The particle size of hog gastric vesicles which contain H,K-ATPase was measured by using the method of quasi-elastic light scattering. The size of control vesicles is homogeneous as judged from its low polydispersity index. When the vesicles were treated with copper(II) o-phenanthroline (CuP), intervesicular S-S cross-linking occurred as determined by the aggregated vesicle size. The aggregation to divesicle size occurred very quickly, within 30 s, and the extent of aggregation did not depend on the extent of inactivation if the inactivation was not more than about 30%. Blocking of SH groups by 5,5'-dithiobis(2-nitrobenzoic acid) in the presence of Mg2+ prevented CuP-induced vesicular aggregation but not inactivation, indicating that S-S cross-linking rather than enzyme inactivation is the primary cause of vesicular aggregation.
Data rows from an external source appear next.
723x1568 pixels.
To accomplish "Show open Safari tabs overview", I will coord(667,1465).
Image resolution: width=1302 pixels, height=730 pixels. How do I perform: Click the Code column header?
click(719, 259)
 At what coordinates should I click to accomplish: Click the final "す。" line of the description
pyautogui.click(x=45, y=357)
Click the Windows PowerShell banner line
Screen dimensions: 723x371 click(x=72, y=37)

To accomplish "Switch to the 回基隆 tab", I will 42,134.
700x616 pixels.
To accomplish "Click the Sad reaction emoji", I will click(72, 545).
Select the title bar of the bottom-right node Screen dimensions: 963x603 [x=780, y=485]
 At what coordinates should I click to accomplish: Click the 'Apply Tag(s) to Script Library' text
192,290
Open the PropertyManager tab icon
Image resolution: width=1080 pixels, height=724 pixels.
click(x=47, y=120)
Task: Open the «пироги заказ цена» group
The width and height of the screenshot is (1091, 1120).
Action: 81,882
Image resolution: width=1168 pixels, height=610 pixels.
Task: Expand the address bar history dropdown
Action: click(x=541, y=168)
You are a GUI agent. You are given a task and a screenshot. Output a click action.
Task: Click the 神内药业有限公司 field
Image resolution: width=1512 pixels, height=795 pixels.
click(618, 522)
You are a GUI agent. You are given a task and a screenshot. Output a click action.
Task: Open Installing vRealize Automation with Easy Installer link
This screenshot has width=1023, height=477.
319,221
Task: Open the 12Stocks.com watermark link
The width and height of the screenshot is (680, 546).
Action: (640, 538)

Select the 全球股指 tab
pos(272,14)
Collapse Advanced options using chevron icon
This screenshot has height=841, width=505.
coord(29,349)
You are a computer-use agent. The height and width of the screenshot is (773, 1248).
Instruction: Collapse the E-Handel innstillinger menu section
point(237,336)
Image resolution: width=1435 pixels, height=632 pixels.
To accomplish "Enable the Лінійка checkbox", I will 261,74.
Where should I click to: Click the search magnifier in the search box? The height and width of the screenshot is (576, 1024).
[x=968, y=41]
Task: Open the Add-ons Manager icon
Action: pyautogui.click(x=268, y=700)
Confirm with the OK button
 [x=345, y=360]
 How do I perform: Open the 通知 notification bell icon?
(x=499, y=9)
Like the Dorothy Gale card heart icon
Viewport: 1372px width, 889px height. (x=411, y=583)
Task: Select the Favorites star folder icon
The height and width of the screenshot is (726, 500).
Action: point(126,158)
The presence of Mg2+ was required for the occurrence of aggregation. Nucleotides such as ADP (K0.5 = 5 microM) and 5'-adenylyl imidodiphosphate (K0.5 = 50 microM) inhibited the aggregation induced by 50 microM CuP plus 2 mM Mg2+ in a dose-dependent manner. Furthermore, K+ antagonized the effects of nucleotides. The extent of aggregation increased as the pH decreased in the pH range 6.1-7.4. Virtually no cross-linking occurred at alkaline pH (e.g., pH 8-9). These data show that vesicular aggregation can be assumed to reflect the conformational state of the responsible SH group in the native enzyme.